■ **AUFGABENSTELLUNG**:
Listen Sie aus der Tabelle im nachfolgenden Textauszug jeden Eintrag auf, dessen Buchstabenkombination mit C beginnt. Geben Sie jeweils den zugehörigen Wert an und behalten Sie die Reihenfolge der Tabelle bei.

■ **TEXTAUSZUG**:
Als Value :wie oft wiederholt sich den Value überhaupt in dem Ergebnisse.


er nimmt die ersten X Buchstaben, d.h.  hier : ACG (clue). Und als value kriegt er 1 weil bis jetzt nur einmal 
gibt ACG in dem Table

dann nächste schritt nehmt er : CG + nächste Buchstabe, d.h. CGC . hier auch value kriegt ein 1. 

Bis Z.B. CGC er merkt das es gab schon mal CGC. D.h.  value erde dann 2 neben CGC.

ACGCTCGCTGATACGCTCGAT………..
ACG 1
CGC 1
GCT 1
CTC 1
TCG 1
CGC 2
GCT 2
CTG  1
TGA 1
GAT 1
ATA 1
TAC 1
ACG 1
CGC 3
……..

Das habe ich dann schon gemacht,

jetzt Ich möchte die Value einer Hashtable nach deren grüße sortieren, dann die ersten 100 value die höch zahle haben allein in einem anderen hashtable machen.


----------



## kroesi (17. März 2006)

Hi !

Also ich muss mal meinen Senf hier loslassen. Ich finde es wichtig, daß man auf Grammatik achtet. Zudem bin ich der Meinung, daß jeder, der Ausländer in einem Land ist, die Sprache dieses Landes lernen sollte.

■ **BEREITGESTELLTE DATEN**:
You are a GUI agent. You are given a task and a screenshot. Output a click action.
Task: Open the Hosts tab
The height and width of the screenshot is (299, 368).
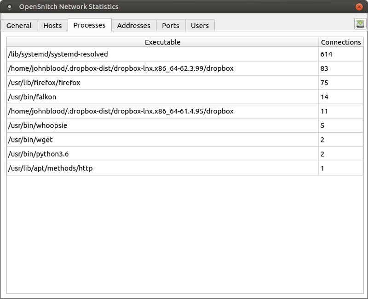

■ **FERTIGE ANTWORT**:
CGC 1
CTC 1
CGC 2
CTG 1
CGC 3